**WORK REQUEST**
Down to the last line, print the entries below exactly, and keep every picture out of the copy.

**MATERIALS PROVIDED**
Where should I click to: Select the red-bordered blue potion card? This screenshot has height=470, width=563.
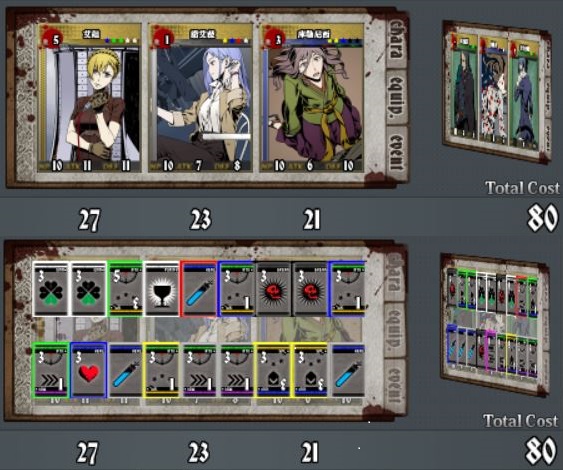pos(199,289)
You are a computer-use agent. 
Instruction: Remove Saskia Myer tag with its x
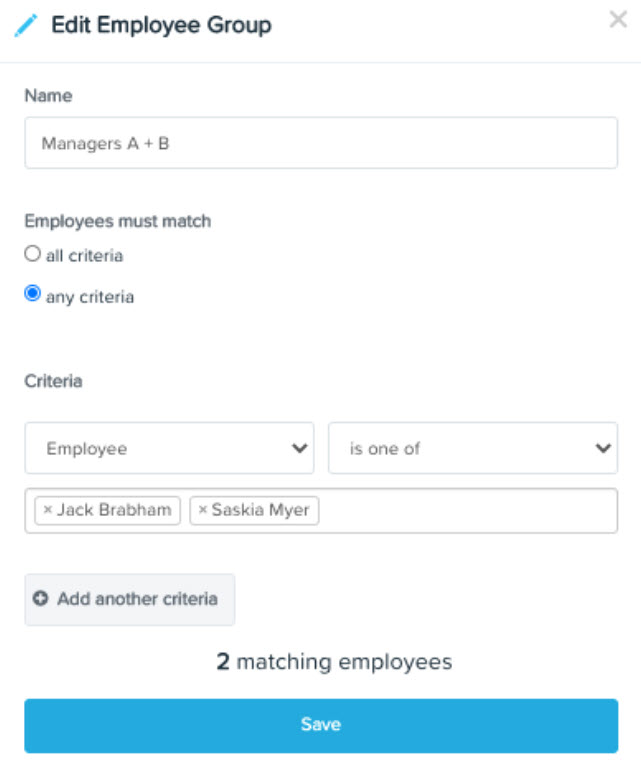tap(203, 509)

**THE COMPLETED TASK**
Where should I click to: Select the red-bordered blue potion card? This screenshot has height=470, width=563.
pos(199,289)
You are a computer-use agent. 
Instruction: Remove Saskia Myer tag with its x
tap(203, 509)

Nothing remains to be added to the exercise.